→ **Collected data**

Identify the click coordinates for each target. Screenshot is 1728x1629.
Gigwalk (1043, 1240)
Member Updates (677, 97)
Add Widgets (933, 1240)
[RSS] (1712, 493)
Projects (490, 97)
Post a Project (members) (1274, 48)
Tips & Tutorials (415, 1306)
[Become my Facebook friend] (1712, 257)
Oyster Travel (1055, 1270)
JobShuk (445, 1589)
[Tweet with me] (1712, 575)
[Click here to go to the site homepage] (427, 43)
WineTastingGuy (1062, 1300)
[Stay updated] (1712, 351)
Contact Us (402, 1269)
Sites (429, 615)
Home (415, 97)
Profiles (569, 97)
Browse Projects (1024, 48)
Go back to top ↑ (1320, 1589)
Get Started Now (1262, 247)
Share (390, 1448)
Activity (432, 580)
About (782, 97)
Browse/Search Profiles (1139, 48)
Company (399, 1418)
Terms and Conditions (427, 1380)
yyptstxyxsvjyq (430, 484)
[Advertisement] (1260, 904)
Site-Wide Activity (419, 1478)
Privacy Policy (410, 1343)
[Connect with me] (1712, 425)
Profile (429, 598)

→ **TO DO**
Set down, from the entries above, exactly the lines from the one with "Tips & Tutorials (415, 1306)" up to and including the one with "Get Started Now (1262, 247)", and no other lines.

→ **TASK RESULT**
Tips & Tutorials (415, 1306)
[Become my Facebook friend] (1712, 257)
Oyster Travel (1055, 1270)
JobShuk (445, 1589)
[Tweet with me] (1712, 575)
[Click here to go to the site homepage] (427, 43)
WineTastingGuy (1062, 1300)
[Stay updated] (1712, 351)
Contact Us (402, 1269)
Sites (429, 615)
Home (415, 97)
Profiles (569, 97)
Browse Projects (1024, 48)
Go back to top ↑ (1320, 1589)
Get Started Now (1262, 247)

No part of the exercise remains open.